Acknowledging the increasing evidence for the associations between low levels of PA, sedentariness, and negative health outcomes [46], the follow-up of persons with dementia should include a focus on PA levels and physical functions. To be able to prevent decline in daily life functions, maintaining PA and physical function as long as possible is especially important for home-dwelling older adults [47]. With the increasing number of persons with age-associated dementia worldwide [48], and in the absence of a cure, healthcare professionals should ensure that people with dementia are encouraged to be physically active as this has the potential to delay functional decline [10]. Targeting high risk individuals for future dementia, with a focus on a dual decline in both memory and gait speed is suggested in recent studies [49, 50]. An evaluation of individuals gait, physical function and PA in the no or questionable dementia group is thus highly relevant, confirming a potential and a need for a wider focus in memory clinics.

There are some important limitations with this study. First, this is a cross-sectional study from one memory clinic with a relatively low number of participants. Due to a modest number of participants, we were not able to perform more complex analyses. Data on comorbidities that may impact gait, physical function and physical activity were not available in our sample. We also speculate that selection bias is present for our group 3, moderate to severe dementia, as one inclusion criterion was being home-dwelling, and more persons in this severity of dementia group probably have been admitted to a nursing home. If we compare our sample with data from the NorCog registry, where our participants also were included, the cognitive status of our moderate/severe dementia group could indicate that our clinic have included a more severe group of cognitive impaired individuals as compared to other memory clinics in Norway [51]. Our data provide the status at the time of diagnostic work-up. Although not being able to generalize, some important strengths should be highlighted. We included a relatively wide range of measures, including continuous registration of daily PA from body-worn sensors, performance-based measures of physical function and gait characteristics from gait-lab testing. The diagnostic evaluation was broad, ensuring important descriptive information of the sample included.

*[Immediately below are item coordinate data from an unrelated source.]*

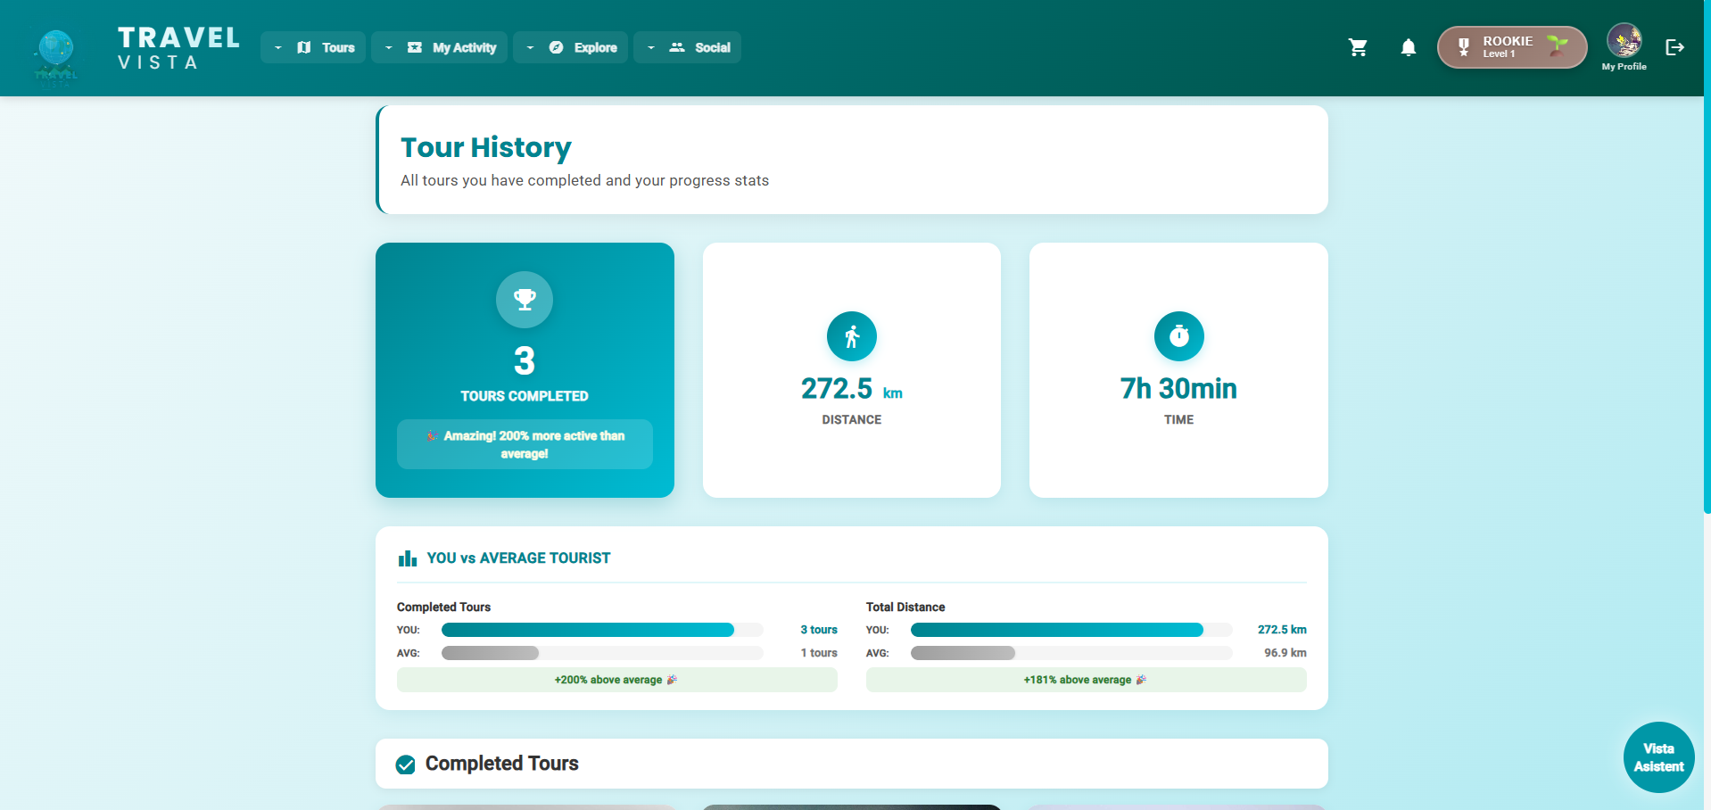Click the bar chart icon beside comparison heading
Viewport: 1711px width, 810px height.
pyautogui.click(x=408, y=558)
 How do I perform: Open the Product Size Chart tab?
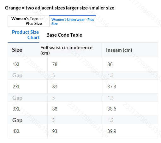pyautogui.click(x=26, y=35)
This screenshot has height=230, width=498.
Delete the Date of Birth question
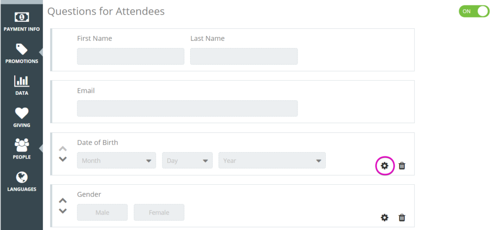coord(402,165)
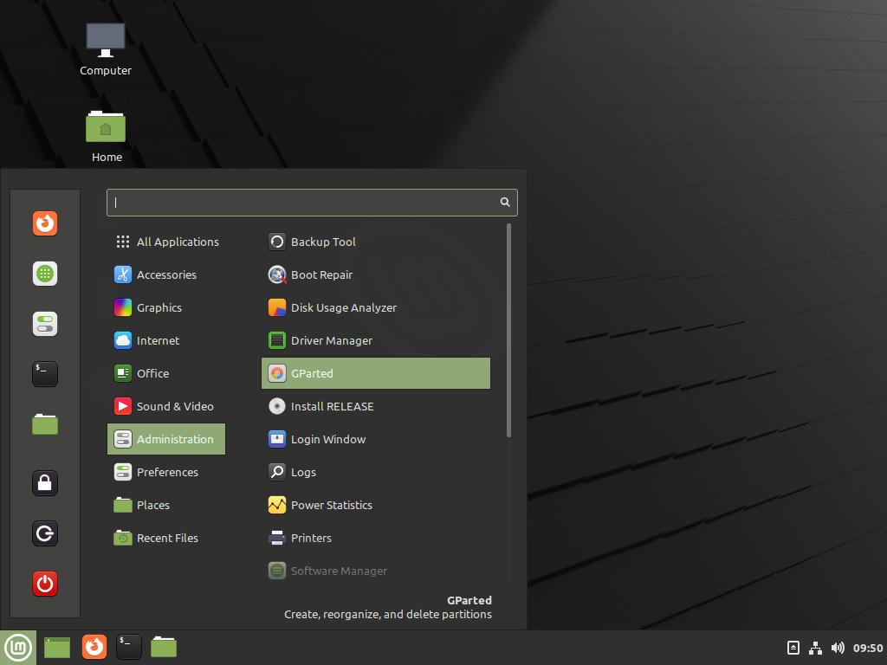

We found that less severe dementia was associated with better gait function, better physical function, and higher levels of PA, adjusted for age. Physical measures could provide complementary information to cognitive measures, both for gait, physical function and PA, and should be considered as part of assessments in cognitive evaluations for example in memory clinics. Further studies should assess how measures of gait, physical function, and PA as complementary measures for cognitive status could improve clinical evaluations when suspecting cognitive declines. We also need to know how these additional and complementary measures of cognitive status can be used to guide interventions. Finally, we need more knowledge on which or what combination of measures are most useful in clinical practice and for what reasons.